Antonio de León y Gama (1735-1802) was a Mexican astronomer, anthropologist and writer. When in 1790 the Aztec calendar stone (also called sun stone) was discovered buried under the main square of Mexico City, he published an essay about it, Descripción histórica y cronológica de las dos piedras que con ocasión del nuevo empedrado que se está formando en la plaza principal de México, se hallaron en ella el año de 1790 (Historical and chronological description of two Stones that were found in the plaza of Mexico in 1790 upon the occasion of laying the new pavement) explaining the functioning of Aztec calendars.

==Life==
Antonio de León y Gama was born in 1735, the son of a jurist in the city of Mexico, who was notable due to being the author of a book on contracts; His mother died at his birth. He remained in Mexico City his whole life and died there in 1802. Between 1753 and 1755 he attended to the Jesuit San Ildefonso law school, achieving a degree. In 1758 began work at the Real Audiencia of Mexico where he remained all his professional career. He was not wealthy and had many descendants.

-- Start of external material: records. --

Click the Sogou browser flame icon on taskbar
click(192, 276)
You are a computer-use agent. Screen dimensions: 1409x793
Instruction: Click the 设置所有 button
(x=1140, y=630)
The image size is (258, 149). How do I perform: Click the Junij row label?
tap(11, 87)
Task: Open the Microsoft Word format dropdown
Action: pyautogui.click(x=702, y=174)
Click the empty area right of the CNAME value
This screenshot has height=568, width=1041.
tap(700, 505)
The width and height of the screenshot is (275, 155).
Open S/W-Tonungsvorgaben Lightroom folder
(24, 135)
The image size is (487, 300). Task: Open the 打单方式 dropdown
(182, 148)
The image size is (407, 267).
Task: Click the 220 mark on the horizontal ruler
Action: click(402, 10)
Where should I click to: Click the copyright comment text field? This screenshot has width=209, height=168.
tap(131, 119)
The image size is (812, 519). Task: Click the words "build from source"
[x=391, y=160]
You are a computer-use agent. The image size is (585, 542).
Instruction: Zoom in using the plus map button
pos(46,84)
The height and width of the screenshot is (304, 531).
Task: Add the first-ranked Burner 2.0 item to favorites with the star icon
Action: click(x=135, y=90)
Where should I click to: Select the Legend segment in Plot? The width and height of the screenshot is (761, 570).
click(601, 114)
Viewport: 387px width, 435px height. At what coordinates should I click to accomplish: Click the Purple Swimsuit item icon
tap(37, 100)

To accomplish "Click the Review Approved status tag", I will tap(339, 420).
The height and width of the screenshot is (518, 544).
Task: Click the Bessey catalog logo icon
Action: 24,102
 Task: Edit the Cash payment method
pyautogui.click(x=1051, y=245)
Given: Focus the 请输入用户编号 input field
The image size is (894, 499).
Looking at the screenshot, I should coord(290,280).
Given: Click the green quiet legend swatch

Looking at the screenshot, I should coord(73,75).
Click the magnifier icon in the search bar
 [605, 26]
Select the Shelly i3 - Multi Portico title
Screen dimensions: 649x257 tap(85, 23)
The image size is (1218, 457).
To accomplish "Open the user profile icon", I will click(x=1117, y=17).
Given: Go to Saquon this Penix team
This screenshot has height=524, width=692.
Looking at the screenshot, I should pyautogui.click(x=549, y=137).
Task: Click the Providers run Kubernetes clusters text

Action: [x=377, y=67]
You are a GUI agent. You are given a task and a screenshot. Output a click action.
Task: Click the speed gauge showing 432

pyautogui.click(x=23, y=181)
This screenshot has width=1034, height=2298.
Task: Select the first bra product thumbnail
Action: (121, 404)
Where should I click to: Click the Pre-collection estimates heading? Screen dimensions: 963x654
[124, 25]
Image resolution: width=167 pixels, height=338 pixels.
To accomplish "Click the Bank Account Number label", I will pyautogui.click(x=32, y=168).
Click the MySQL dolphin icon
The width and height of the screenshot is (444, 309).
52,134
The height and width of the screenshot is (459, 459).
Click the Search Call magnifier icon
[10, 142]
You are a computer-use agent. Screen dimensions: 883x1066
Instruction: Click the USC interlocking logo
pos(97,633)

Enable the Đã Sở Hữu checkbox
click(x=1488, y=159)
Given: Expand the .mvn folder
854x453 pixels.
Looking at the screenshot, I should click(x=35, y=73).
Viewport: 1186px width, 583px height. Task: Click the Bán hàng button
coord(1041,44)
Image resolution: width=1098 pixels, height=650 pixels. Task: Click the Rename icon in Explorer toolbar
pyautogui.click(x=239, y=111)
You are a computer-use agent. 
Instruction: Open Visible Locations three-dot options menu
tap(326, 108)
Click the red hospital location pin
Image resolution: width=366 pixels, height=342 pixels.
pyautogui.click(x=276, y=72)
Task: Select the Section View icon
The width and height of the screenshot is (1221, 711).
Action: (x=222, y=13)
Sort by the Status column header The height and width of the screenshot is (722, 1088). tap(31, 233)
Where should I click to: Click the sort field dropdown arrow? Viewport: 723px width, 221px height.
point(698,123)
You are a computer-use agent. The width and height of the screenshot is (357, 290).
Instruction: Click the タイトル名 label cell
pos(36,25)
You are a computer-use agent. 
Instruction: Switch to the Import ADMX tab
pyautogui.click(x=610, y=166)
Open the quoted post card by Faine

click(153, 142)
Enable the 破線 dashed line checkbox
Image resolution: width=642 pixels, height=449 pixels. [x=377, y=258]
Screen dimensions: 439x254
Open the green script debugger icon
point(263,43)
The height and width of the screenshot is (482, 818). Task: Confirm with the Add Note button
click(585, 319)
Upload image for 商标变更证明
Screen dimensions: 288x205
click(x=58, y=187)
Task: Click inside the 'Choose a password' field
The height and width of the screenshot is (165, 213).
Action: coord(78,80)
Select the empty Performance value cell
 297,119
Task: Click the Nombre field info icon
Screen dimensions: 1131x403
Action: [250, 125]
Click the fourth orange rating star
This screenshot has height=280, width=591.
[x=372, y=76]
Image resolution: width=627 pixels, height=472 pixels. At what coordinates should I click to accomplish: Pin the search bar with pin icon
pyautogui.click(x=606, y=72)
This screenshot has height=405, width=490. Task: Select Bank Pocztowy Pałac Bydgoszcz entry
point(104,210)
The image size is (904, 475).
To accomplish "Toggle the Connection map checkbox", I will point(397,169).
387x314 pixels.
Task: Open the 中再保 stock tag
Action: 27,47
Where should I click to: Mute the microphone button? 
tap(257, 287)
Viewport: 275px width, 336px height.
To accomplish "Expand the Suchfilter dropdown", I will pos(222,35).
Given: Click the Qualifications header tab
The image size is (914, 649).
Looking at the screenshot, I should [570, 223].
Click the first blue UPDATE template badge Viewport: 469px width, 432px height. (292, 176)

He was a self-trained mathematician and astronomer, "becoming one of the most capable Mexican astronomers of his day."

==Works==

Title page of León y Gama's book

Antonio de León y Gama wrote works in different fields of science, such as astronomy, medicine, or history, although he is most
known for his description of the discovery of the Aztec calendar stone.

Some of his works are
- Astronomy:
  - Calendario 1771 (Calendary 1770)
  - Calendario 1772 (Calendary 1771)
  - Descripción orthográphica universal del eclipse de sol del día 24 de junio de 1778 (Universal orthographic description of the sun eclipse of 24 June 1778)
  - Observaciones meteorológicas (Meteorological observations) in Gaceta Mexicana, February 1787.
  - Discurso sobre la luz septentrional que se vio en esta ciudad el día 14 de noviembre de 1789 (Discourse on the septentrional light seen in this city on 14 November 1789) in Gaceta Mexicana, October 1789
  - Disertación física sobre la materia y formación de las auroras boreales (Physical dissertation on matter and the formation of the auroras borealis), 1790.
  - Carta a un amigo (Letter to a friend), in Gaceta Mexicana, April 1801, where he describes how centuries should be counted.
- Medicine:
  - Instrucción sobre el remedio de las lagartijas (On the remedy of wall lizards), 1782, where he debated the use of wall lizards as a cure for cancer.
  - Respuesta satisfactoria (Satisfactory answer), 1783.
- History:
  - Descripción histórica y cronológica de las dos piedras que con ocasión del nuevo empedrado que se está formando en la plaza principal de México, se hallaron en ella el año de 1790 (Historical and chronological description of two Stones that were found in the plaza of Mexico upon the occasion of laying the new pavement).
  - Compendio de la historia antigua de la Nueva España, desde sus primeros pobladores hasta despúes de la conquista; deducido de la pinturas de los indios, de los mejores manuscritos que dejaron estos así en su idioma como en nuestro castellano y de otros documentos originales donde se refutan varias relaciones históricas. MS in the Huntington Library, microfilm in the Library of Congress

===Historical and chronological description of two Stones that were found in the plaza of Mexico upon the occasion of laying the new pavement===
This book was published in 1792. In it León y Gama described the discovery in 1790 of two of the most important pieces of Aztec art in the Zócalo, main plaza of the city of Mexico: the sun stone and a statue of Coatlicue, an Aztec goddess. León y Gama also included in it most of his knowledge and theories on how the Aztecs measured time. The work, as opposed to authors of previous centuries, praised Aztec society and their scientific and artistics achievements in line with the growing Mexican nationalism in the late 18th century. It was published by Felipe de Zúñiga y Ontiveros, owner of one of the most important printing establishments in America at the time. In addition to print the book had three folded manuscript watercolor drawings. Thanks to the publication of the book León y Gama is considered by many the first Mexican archeologist.